Bond Market Sees Inflation as a Wild Card for Easing Timetable at Fed Meeting

  • While bond investors expect the U.S. Federal Reserve to keep rates unchanged at its policy announcement this Wednesday, the market reaction could hinge on what Fed officials indicate about stubborn inflation and if their signals get more hawkish about the timing and extent of any easing this year.
  • Stronger-than-expected economic growth and stickier inflation this year have led investors to push back expectations on the U.S. central bank's first rate cut to June, from May, and reduce bets on how many cuts are likely this year. Traders are now pricing in three 25-basis-point cuts, in line with Fed policymakers' median expectations in December.

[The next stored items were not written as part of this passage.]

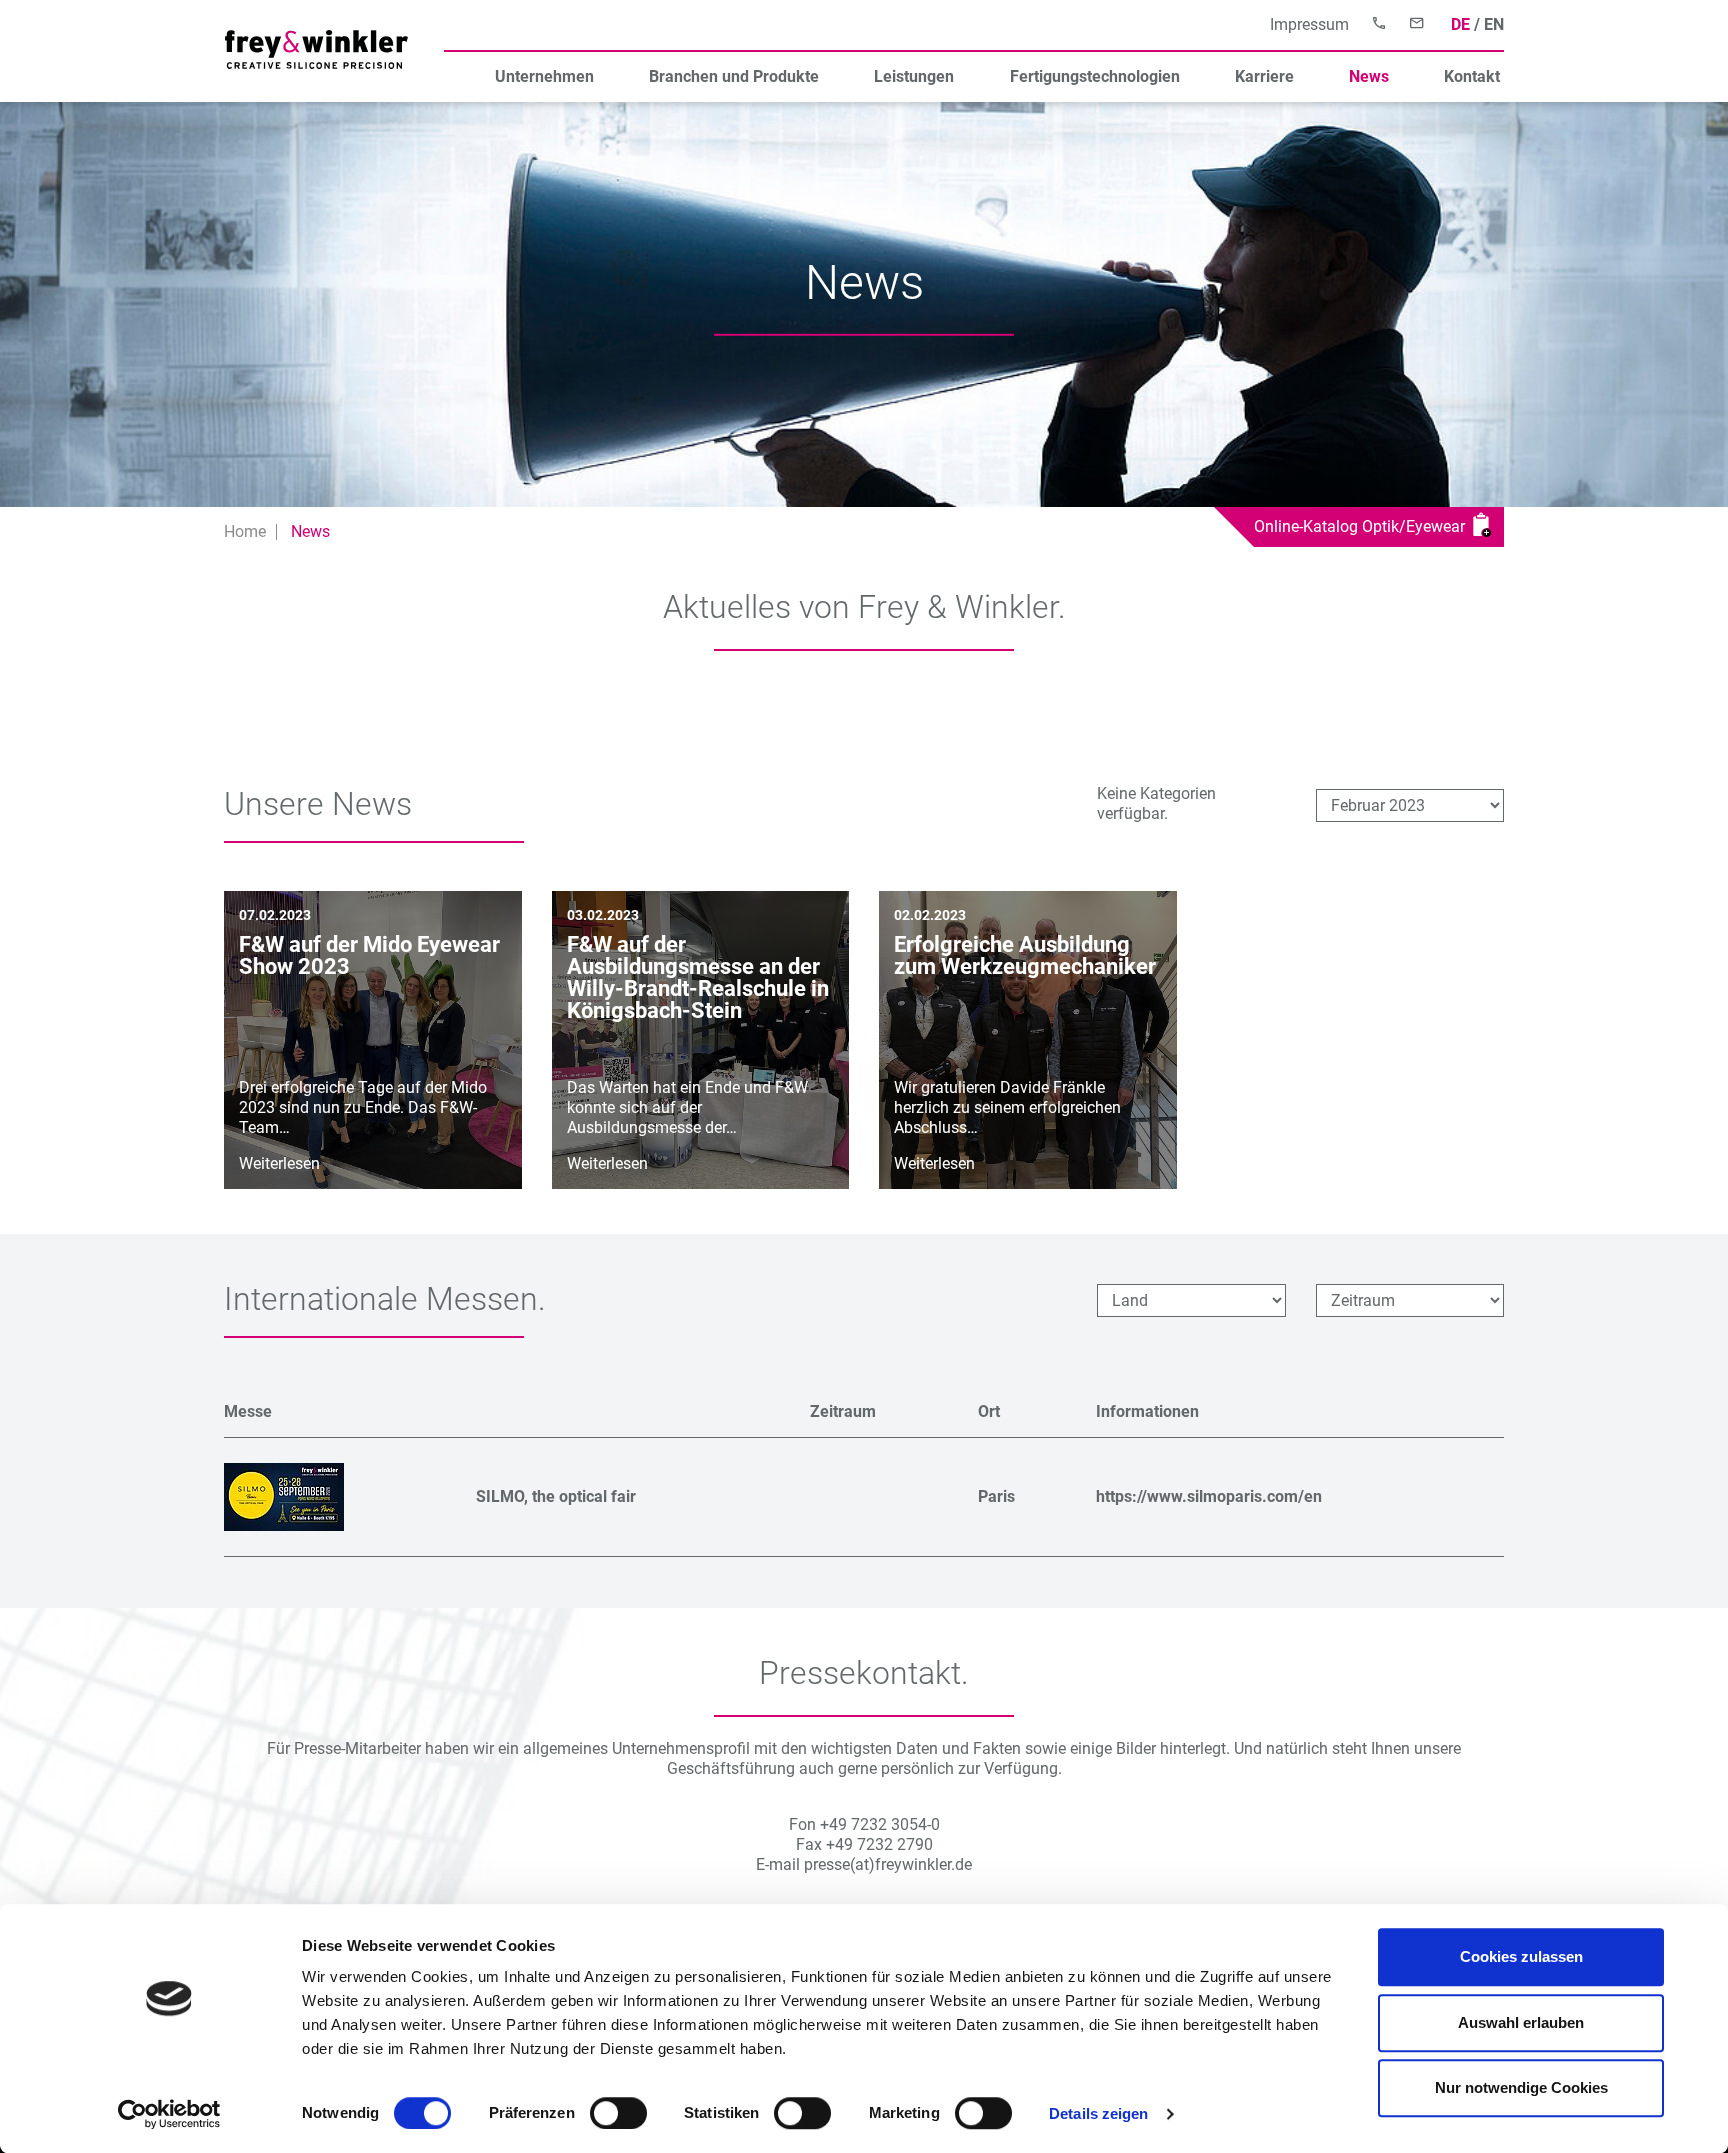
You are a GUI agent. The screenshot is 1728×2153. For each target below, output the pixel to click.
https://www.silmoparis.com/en (1209, 1496)
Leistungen (914, 76)
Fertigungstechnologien (1095, 76)
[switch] (618, 2113)
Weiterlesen (279, 1163)
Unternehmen (544, 76)
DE (1460, 24)
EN (1494, 24)
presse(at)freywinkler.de (888, 1864)
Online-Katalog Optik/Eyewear (1363, 526)
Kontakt (1472, 76)
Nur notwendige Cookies (1521, 2087)
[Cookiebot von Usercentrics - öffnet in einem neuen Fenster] (169, 2114)
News (1369, 76)
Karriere (1264, 76)
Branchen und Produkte (734, 76)
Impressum (1309, 24)
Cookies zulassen (1521, 1956)
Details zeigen (1098, 2113)
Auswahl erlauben (1521, 2022)
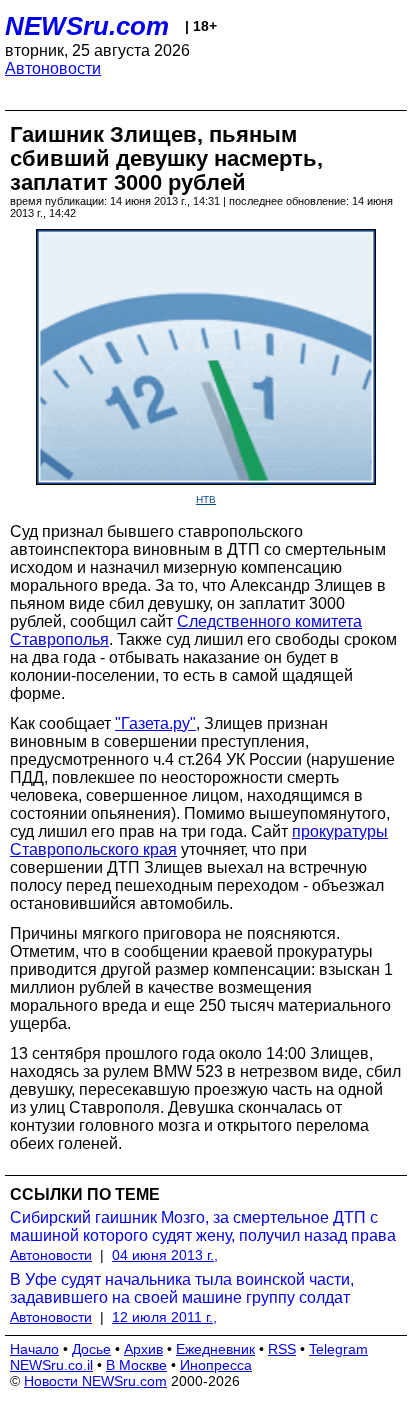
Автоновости (53, 68)
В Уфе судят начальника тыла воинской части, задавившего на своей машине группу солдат (182, 1288)
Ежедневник (215, 1349)
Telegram (338, 1349)
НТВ (206, 499)
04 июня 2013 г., (165, 1255)
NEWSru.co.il (51, 1365)
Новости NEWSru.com (95, 1381)
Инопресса (216, 1365)
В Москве (136, 1365)
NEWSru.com (87, 26)
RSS (282, 1349)
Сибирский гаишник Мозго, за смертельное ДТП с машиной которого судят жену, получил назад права (203, 1226)
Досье (91, 1349)
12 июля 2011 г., (164, 1317)
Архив (143, 1349)
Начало (34, 1349)
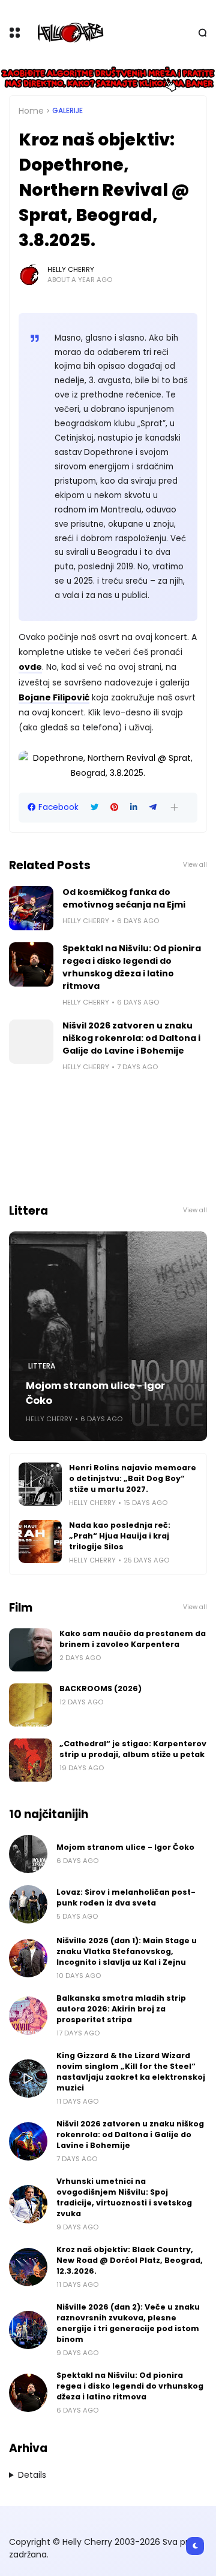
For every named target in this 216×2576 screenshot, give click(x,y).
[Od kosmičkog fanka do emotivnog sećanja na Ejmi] (31, 908)
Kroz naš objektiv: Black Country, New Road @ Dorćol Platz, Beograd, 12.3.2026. (129, 2260)
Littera (41, 1366)
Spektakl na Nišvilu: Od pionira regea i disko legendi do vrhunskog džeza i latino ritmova (131, 967)
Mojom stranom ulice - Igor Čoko (95, 1393)
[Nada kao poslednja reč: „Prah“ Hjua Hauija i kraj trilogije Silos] (40, 1541)
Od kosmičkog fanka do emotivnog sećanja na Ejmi (123, 898)
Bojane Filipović (54, 697)
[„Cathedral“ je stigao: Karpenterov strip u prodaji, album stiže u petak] (30, 1760)
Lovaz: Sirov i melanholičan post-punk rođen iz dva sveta (126, 1897)
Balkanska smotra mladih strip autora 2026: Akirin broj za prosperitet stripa (121, 2009)
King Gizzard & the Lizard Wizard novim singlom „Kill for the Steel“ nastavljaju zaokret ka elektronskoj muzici (130, 2071)
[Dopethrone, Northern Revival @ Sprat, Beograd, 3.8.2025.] (108, 773)
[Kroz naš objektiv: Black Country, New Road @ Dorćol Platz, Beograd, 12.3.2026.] (28, 2267)
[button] (174, 807)
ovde (30, 667)
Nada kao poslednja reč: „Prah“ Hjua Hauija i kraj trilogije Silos (119, 1536)
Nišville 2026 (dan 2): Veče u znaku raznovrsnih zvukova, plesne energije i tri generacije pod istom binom (128, 2323)
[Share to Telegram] (153, 807)
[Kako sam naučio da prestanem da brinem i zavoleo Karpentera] (30, 1649)
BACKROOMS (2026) (100, 1688)
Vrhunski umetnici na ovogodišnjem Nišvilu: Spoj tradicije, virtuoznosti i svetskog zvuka (124, 2197)
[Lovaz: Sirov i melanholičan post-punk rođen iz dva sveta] (28, 1904)
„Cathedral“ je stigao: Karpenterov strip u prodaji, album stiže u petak (132, 1748)
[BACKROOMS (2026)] (30, 1705)
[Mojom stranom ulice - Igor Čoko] (108, 1336)
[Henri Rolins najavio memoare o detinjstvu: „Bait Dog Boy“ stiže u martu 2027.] (40, 1484)
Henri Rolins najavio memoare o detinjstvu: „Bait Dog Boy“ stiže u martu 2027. (132, 1478)
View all (195, 864)
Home (31, 111)
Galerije (67, 111)
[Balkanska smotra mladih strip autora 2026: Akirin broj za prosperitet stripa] (28, 2016)
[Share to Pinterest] (114, 807)
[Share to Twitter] (94, 807)
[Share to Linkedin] (133, 807)
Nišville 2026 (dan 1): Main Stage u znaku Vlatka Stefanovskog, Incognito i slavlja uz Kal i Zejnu (126, 1951)
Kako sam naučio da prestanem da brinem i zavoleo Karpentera (132, 1638)
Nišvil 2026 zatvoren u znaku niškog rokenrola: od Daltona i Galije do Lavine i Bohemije (131, 1038)
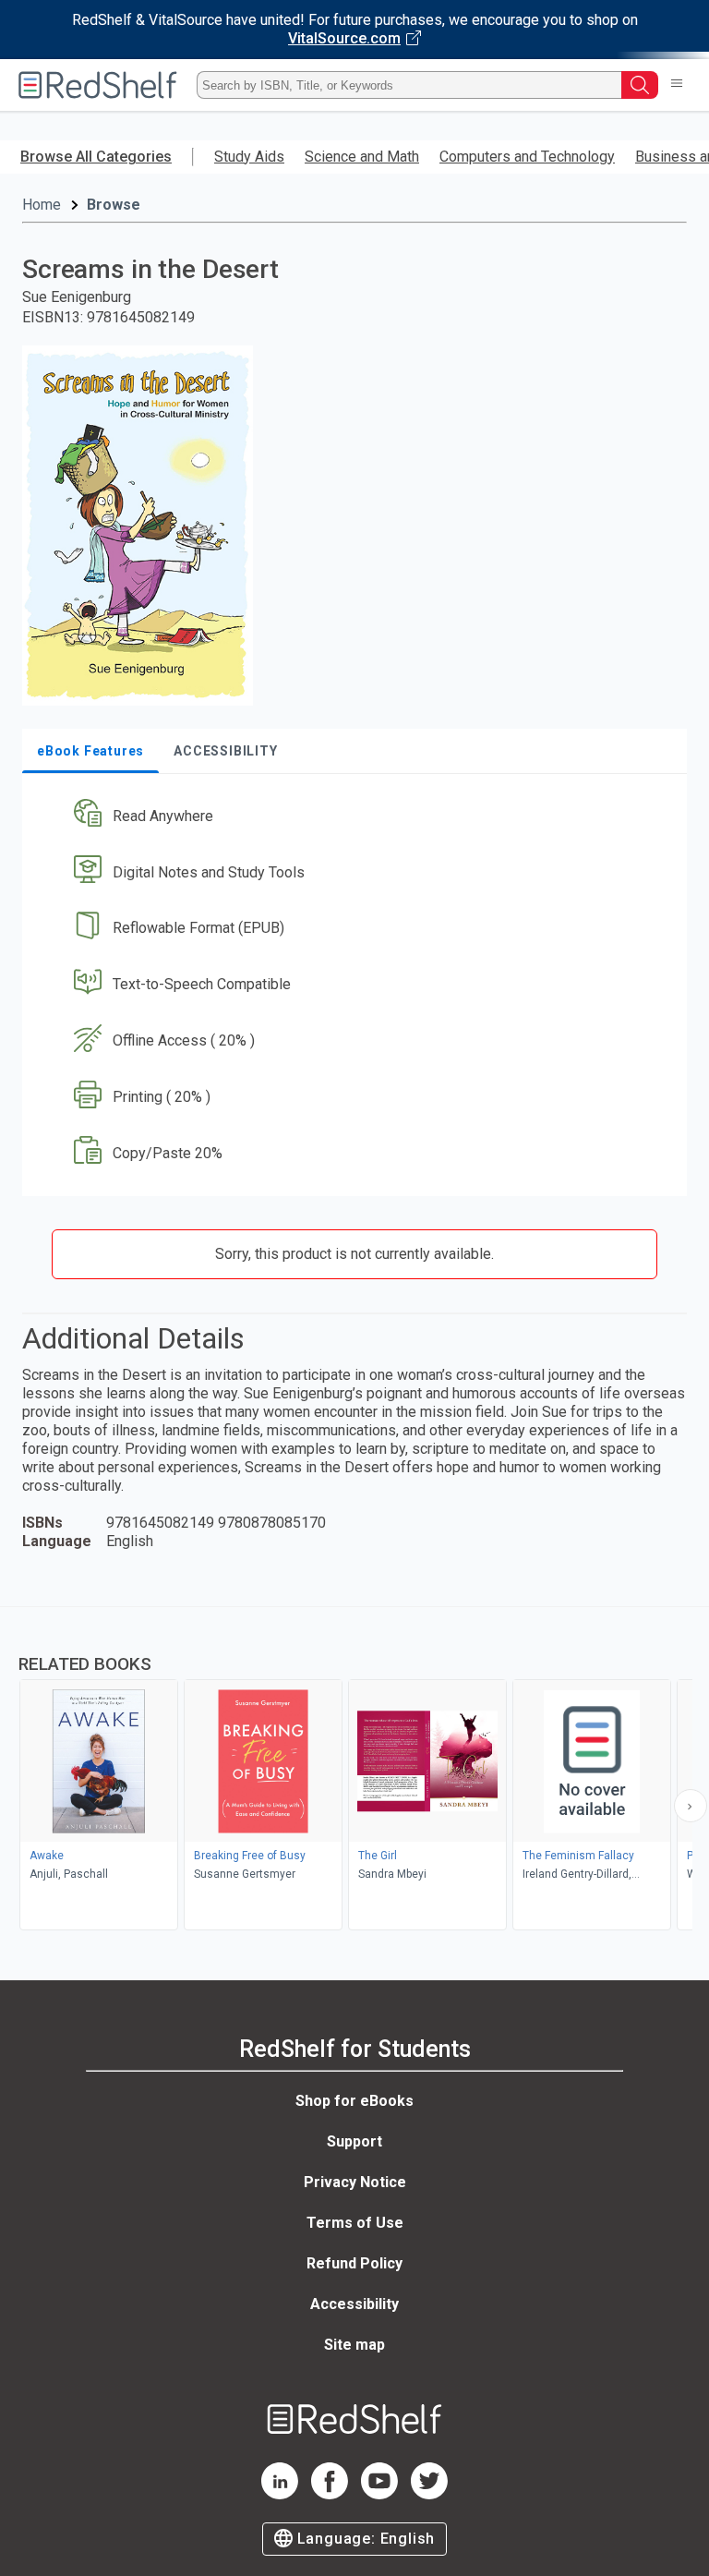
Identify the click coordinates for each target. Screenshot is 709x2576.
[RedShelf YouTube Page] (379, 2494)
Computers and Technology (527, 156)
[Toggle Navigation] (676, 85)
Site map (354, 2344)
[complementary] (354, 1770)
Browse (113, 204)
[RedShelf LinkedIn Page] (279, 2494)
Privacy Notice (355, 2182)
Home (41, 204)
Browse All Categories (96, 156)
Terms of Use (354, 2222)
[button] (352, 816)
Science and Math (362, 156)
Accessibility (354, 2304)
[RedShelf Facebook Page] (329, 2494)
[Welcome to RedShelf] (98, 85)
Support (354, 2141)
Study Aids (249, 156)
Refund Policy (354, 2263)
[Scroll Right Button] (690, 1805)
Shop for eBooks (354, 2101)
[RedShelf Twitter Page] (429, 2494)
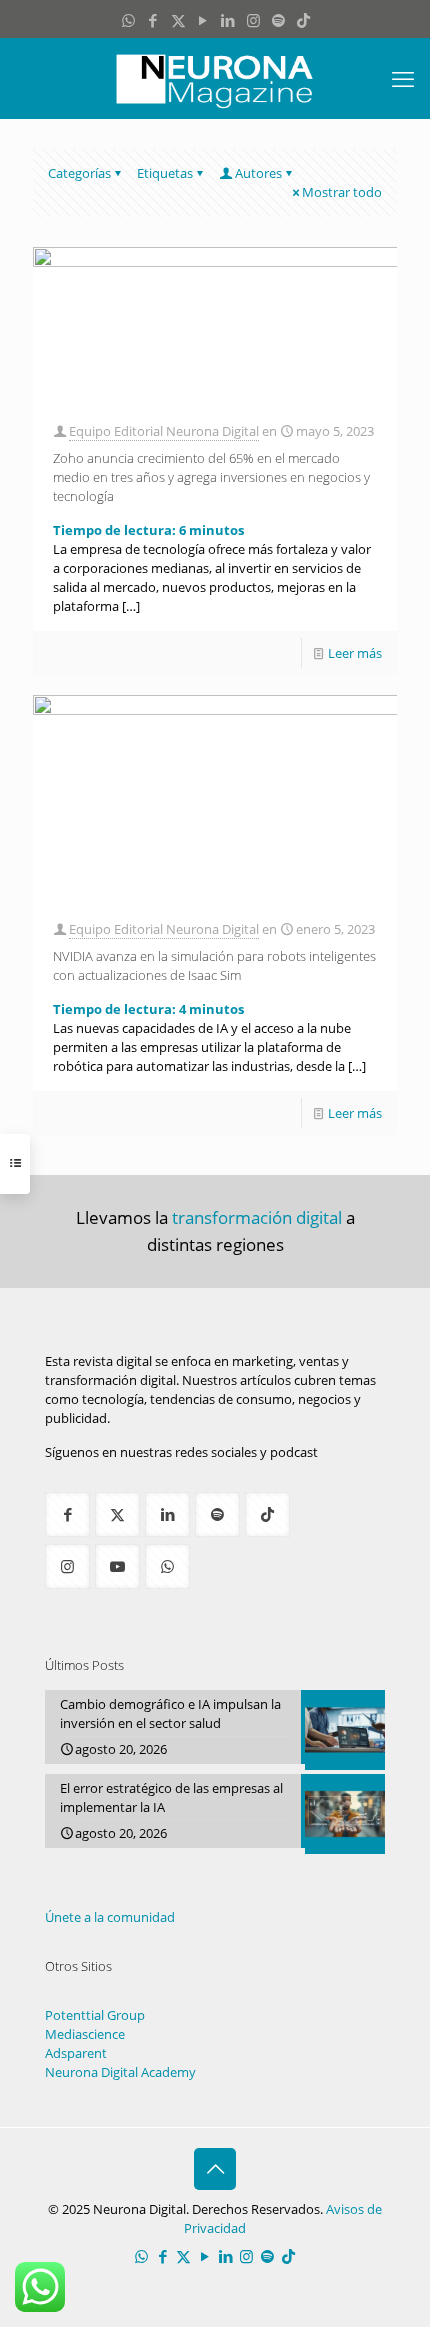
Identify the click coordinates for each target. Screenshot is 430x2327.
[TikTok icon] (303, 20)
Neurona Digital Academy (120, 2072)
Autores (258, 173)
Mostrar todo (342, 192)
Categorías (79, 173)
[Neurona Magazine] (215, 78)
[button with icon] (67, 1514)
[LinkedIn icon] (228, 20)
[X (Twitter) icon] (178, 20)
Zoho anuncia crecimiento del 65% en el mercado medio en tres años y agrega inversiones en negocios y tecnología (211, 477)
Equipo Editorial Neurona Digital (164, 431)
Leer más (355, 653)
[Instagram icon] (253, 20)
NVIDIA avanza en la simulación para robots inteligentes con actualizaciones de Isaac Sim (214, 965)
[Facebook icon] (153, 20)
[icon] (278, 20)
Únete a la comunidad (110, 1917)
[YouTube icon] (203, 20)
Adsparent (76, 2053)
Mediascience (85, 2034)
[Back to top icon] (215, 2169)
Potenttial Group (95, 2015)
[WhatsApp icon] (128, 20)
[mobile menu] (403, 78)
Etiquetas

  • Benchmark 10-year Treasury yields rose to a one-month high of 4.328% on Monday and jumped from 4.052% a week ago as traders adjusted for a more hawkish Fed. In December, the Fed pivoted to a more dovish outlook on growing confidence that inflation was on track to its 2% annual target. Inflation has since picked up, though analysts note that recent hotter-than-expected consumer and producer price index reports likely reflected seasonal factors.
  • After the Fed's January meeting, Powell said that the central bank wants more confidence that inflation will continue to decline before cutting rates. "The Fed doesn't want to break anything," said Padhraic Garvey, regional head of research Americas at ING. He added that when inflation gets closer to 2%, the Fed will likely "use that opportunity to get rates off the highs."
  • In the meantime, the Fed may be cautious about the prospect of near-term rate cuts. "The main focus is which way they lean," said Stephen Gola, head of U.S. Treasuries Sales & Trading at StoneX Group. An unexpected uptick in unemployment last month could keep the Fed circumspect on growth, offsetting some inflation concerns.
  • Another possibility is that Powell could adopt a more hawkish tone by referencing loose financial conditions as stock markets hit records and corporate credit draws enthusiastic demand.